GIVEN RECORDS START

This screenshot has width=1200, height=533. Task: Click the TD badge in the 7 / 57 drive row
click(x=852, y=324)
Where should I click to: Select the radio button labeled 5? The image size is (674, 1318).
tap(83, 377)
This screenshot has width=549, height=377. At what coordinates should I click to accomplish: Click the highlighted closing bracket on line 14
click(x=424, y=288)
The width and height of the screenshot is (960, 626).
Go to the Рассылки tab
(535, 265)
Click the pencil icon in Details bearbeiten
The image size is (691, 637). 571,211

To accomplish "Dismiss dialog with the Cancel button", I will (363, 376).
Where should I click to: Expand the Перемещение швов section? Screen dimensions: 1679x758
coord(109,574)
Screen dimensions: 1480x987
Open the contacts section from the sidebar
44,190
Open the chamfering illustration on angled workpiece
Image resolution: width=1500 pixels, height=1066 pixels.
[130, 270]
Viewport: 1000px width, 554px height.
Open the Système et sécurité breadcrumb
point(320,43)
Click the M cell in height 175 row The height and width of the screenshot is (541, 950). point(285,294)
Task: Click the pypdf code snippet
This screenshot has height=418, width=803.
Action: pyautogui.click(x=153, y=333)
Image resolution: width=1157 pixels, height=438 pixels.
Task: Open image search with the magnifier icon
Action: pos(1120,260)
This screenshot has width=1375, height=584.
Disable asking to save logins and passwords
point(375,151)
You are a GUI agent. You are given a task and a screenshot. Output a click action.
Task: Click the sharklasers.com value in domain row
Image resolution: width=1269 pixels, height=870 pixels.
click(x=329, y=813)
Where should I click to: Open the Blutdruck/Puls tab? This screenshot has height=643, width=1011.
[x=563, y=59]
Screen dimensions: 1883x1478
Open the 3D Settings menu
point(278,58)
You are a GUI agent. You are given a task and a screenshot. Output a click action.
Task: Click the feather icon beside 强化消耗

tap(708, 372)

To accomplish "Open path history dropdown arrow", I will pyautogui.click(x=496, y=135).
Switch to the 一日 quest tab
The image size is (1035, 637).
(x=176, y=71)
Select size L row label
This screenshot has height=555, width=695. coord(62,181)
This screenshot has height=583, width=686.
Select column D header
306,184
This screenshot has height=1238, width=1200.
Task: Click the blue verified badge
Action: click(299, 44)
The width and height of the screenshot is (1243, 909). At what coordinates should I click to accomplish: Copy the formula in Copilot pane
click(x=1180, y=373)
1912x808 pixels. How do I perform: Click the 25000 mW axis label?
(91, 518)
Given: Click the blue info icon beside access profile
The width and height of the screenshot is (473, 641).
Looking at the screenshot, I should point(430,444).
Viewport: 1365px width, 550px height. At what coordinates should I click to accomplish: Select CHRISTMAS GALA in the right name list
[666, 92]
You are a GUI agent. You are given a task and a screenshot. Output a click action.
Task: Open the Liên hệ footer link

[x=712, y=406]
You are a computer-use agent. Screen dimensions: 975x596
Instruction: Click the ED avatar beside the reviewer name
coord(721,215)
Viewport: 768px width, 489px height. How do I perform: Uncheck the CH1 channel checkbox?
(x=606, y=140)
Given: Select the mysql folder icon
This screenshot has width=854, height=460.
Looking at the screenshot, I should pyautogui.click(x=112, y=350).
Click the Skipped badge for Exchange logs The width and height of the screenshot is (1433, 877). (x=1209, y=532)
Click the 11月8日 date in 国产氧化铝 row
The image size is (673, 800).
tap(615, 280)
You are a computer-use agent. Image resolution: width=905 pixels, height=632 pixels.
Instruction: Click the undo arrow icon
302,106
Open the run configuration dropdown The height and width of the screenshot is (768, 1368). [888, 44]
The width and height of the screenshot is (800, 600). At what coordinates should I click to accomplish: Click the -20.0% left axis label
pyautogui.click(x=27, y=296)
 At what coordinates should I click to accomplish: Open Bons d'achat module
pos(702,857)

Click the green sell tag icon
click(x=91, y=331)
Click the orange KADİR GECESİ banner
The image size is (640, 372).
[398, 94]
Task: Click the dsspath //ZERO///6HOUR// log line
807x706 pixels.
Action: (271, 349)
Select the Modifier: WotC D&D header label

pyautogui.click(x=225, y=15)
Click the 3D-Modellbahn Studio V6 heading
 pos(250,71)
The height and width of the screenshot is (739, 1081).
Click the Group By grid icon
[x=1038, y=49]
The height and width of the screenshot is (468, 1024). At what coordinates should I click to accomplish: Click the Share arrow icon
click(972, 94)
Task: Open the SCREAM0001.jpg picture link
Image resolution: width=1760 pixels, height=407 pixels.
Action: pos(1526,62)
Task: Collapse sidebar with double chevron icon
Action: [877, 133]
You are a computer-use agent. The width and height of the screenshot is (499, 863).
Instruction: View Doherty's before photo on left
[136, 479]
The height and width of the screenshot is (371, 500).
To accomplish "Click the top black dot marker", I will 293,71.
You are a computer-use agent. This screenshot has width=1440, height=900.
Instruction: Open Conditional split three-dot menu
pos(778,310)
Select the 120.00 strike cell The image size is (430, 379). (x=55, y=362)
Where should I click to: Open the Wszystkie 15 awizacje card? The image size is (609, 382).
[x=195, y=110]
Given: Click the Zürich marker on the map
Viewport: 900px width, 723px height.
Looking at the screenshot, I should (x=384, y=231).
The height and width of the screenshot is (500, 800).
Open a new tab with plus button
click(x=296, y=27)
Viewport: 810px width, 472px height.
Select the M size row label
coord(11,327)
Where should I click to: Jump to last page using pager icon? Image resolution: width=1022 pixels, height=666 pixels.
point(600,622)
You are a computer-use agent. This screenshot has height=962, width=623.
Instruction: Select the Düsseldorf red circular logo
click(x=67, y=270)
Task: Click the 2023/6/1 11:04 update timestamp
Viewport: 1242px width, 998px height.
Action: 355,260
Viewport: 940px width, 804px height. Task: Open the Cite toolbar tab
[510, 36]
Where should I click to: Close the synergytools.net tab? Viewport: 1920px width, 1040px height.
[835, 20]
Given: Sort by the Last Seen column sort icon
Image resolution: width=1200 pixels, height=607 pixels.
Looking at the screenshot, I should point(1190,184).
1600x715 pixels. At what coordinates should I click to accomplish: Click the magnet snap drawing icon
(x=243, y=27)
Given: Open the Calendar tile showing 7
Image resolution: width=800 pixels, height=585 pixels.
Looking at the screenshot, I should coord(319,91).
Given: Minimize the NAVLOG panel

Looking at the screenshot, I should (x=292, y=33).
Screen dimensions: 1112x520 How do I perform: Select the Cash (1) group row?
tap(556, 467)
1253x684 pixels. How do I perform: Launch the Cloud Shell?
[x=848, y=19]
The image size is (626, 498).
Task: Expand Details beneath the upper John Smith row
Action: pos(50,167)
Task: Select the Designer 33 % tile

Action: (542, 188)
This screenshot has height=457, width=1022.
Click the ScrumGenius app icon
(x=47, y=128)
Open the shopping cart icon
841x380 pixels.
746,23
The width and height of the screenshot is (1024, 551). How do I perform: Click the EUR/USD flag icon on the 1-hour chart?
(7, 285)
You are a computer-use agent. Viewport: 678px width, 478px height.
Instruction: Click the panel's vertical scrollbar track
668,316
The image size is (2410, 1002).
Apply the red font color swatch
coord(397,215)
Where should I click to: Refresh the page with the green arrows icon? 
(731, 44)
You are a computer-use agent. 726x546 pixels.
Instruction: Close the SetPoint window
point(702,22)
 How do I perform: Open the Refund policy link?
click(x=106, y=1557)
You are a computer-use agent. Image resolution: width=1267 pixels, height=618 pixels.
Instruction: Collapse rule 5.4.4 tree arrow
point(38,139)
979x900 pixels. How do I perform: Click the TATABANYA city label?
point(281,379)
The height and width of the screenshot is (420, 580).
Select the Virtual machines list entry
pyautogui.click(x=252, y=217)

GIVEN RECORDS END

TASK ITEM>
Repeat exactly the lines of the listing above, from the one with "has width=1440, height=900." down to the one with "Given: Click the Zürich marker on the map"; both of those lines belong in the range.

EXPECTED ANSWER>
You are a computer-use agent. This screenshot has width=1440, height=900.
Instruction: Open Conditional split three-dot menu
pos(778,310)
Select the 120.00 strike cell The image size is (430, 379). (x=55, y=362)
Where should I click to: Open the Wszystkie 15 awizacje card? The image size is (609, 382).
[x=195, y=110]
Given: Click the Zürich marker on the map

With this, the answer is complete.